Exemple d’engagement supplémentaire d’une commune : LA CLUSAZ

Financement de l’école privée catholique, seule école de la commune.
Deuxième trimestre :
pratique du ski alpin et du ski de fond, un après-midi par semaine (pour la Moyenne et Grande Section de maternelle, ski de fond uniquement)… Moyenne section au CM2
Accueil par la patinoire municipale pendant 3 heures réparties entre les différentes classes de la petite section de maternelle au CM2.
Piscine pour les élèves de cycle 3 uniquement. Au troisième trimestre : pour toutes les classes sauf le CE2 (qui part en classe de mer à Carnac 10 jours au mois de juin).
La piscine municipale reçoit toutes les classes de l’école pour une initiation à la natation ; deux ou trois créneaux, suivant les classes sont proposés chaque semaine, pendant le mois de juin.
Musique détachement par l’école de musique des Aravis d’une intervenante un jour par semaine pour toutes les classes de l’école  ; les horaires de chaque classe sont établis conformément aux programmes de l’Éducation Nationale. 
Financement des écoles par la commune de MONTEUX (Vaucluse-84) Site consulté le 12/04/2019
Dépenses annuelles 2018,  1 371 056 euros pour les écoles publiques.  :
  • Constructions, réparations et entretiens des bâtiments, dont elle est propriétaire
  • Achat de mobiliers et fournitures scolaires
  • Frais du personnel municipal
  • Mise à disposition du personnel de service, des ATSEM (agent territorial spécialisé des écoles maternelles), des animateurs des centres de loisirs associés à l’école (CLAE) et des garderies de la pause déjeuner.
Dépenses hors obligations légales :
  • subventions annuelles
    • coopératives scolaires : 5,50 euros par élève
    • classe inscrite à l’USEP (Union Sportive de l’Enseignement du Premier degré) 125€ par classe
    • 10 euros par enfant scolarisé en maternelle pour l’achat d’un cadeau de Noë
  • subventions par projet  :
    •  projet avec nuitées : 10€ / enfant/ jour
    •  projet sans nuitées : le reste de l’enveloppe après financement des projets avec nuitées, en sachant que le montant de l’enveloppe est fixé à 14 000€
  • don de dictionnaire à chaque élève de CM2 admis en classe de 6ème  en collaboration avec l’Association Culture Education Laïcité (ACEL) et l’Association des Parents d’élèves de l’Enseignement Libre (APEL)

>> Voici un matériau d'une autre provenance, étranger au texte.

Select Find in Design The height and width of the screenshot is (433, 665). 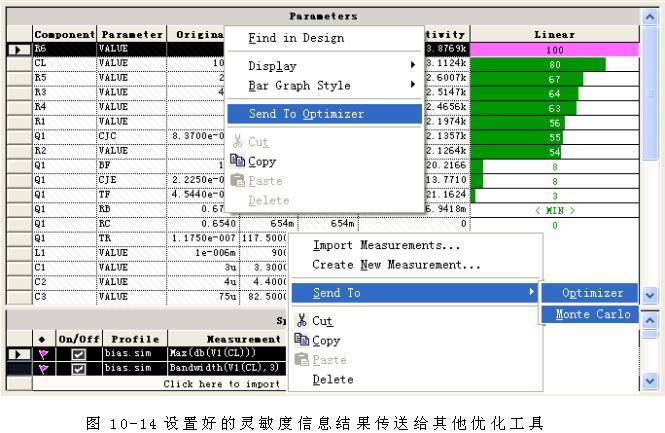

    Commune de Rosult (Nord)

    La commune

    • assure la gratuité totale de l’école publique,
    • finance l’apprentissage de la natation, une initiation musicale et une initiation à l’environnement.
    • offre un dictionnaire à chaque enfant du CM2
    • organise des vacances de neige (première semaine des vacances d’hiver) aux enfants du CM2
    • participe au financement de sorties pédagogiques (musée, spectacles etc…)
    • met à disposition de nombreux équipements informatiques (13 ordinateurs portables, un vidéo projecteur, un tableau interactif, etc)
    • met à disposition un éducateur sportif diplômé d’État et des animatrices pour la médiathèque pendant le temps scolaire.

  • L’école utilise aux heures scolaires la salle polyvalente dite salle des fêtes, la salle de musique, la salle culturelle qui, elles aussi, touchent à l’école.